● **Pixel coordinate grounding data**

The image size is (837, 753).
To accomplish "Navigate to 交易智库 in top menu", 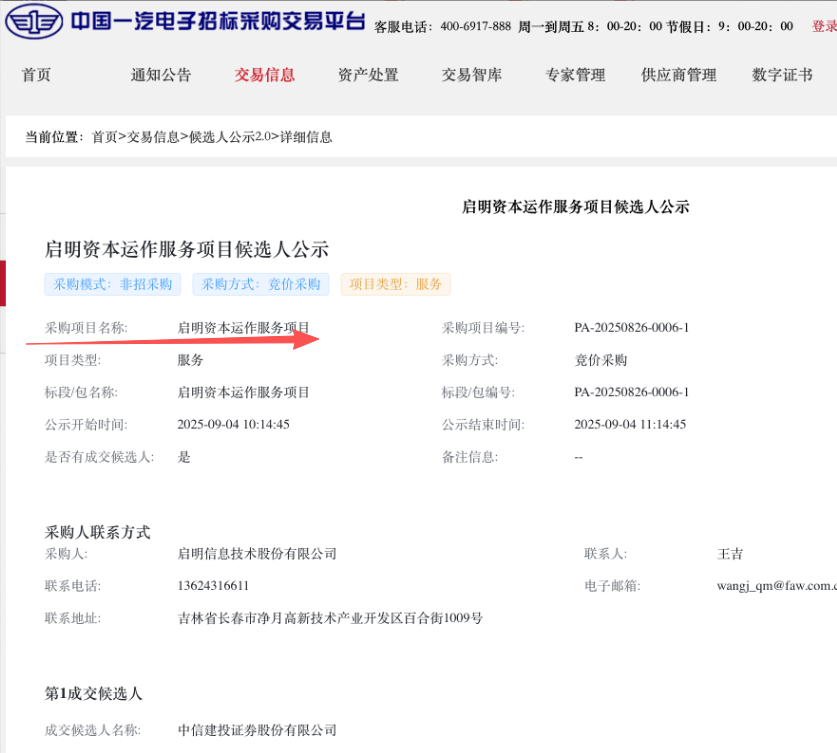I will click(472, 75).
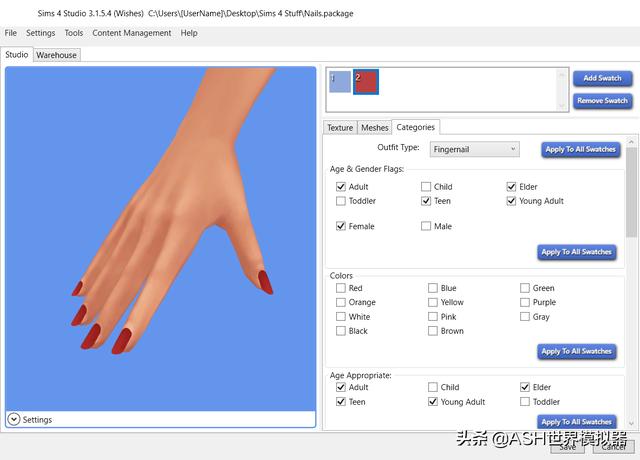Open the Outfit Type dropdown
This screenshot has width=640, height=460.
point(474,149)
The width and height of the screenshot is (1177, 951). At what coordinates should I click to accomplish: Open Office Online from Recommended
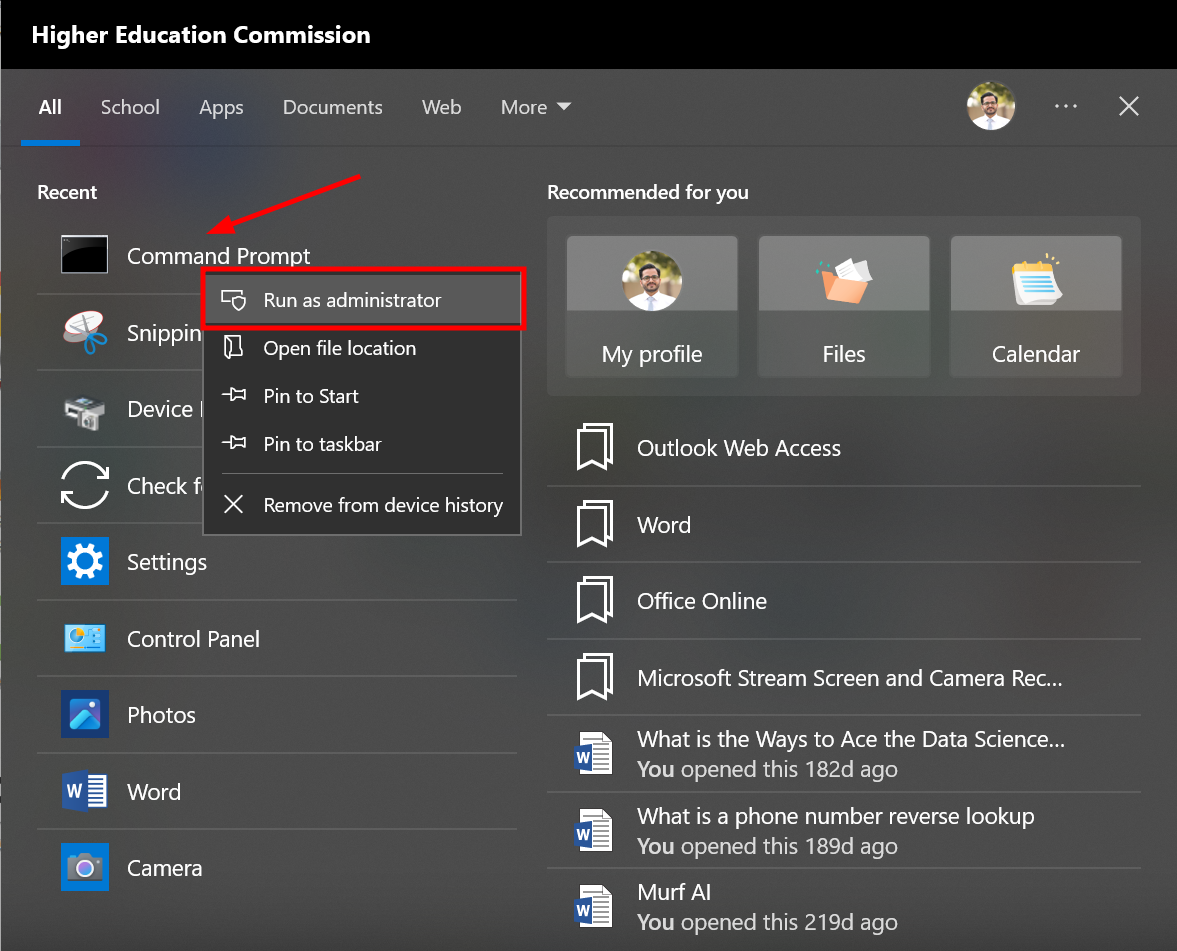point(701,601)
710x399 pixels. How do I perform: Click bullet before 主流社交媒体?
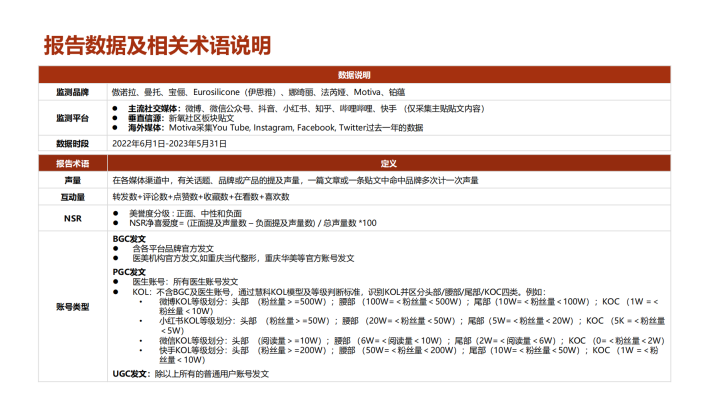pos(115,109)
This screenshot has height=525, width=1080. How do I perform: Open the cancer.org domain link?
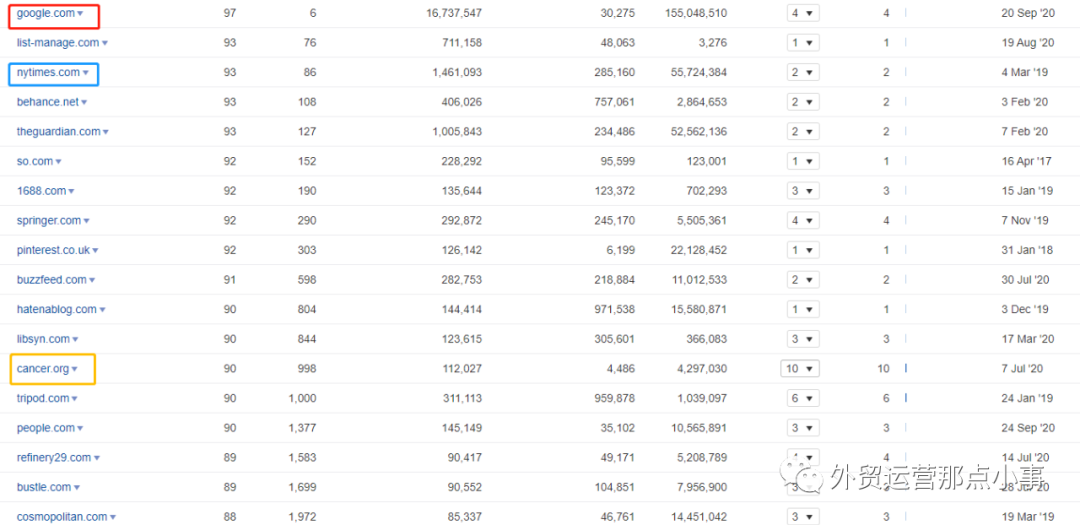tap(43, 369)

● **The task**
Set down exactly, from the line that contains "710x399 pixels. How" through the last line of the data, each line as it stands, and leave the pictures out.

● **Task response**
710x399 pixels. How do I perform: Click bullet before 主流社交媒体?
pos(115,109)
This screenshot has height=525, width=1080. How do I perform: Open the cancer.org domain link?
tap(43, 369)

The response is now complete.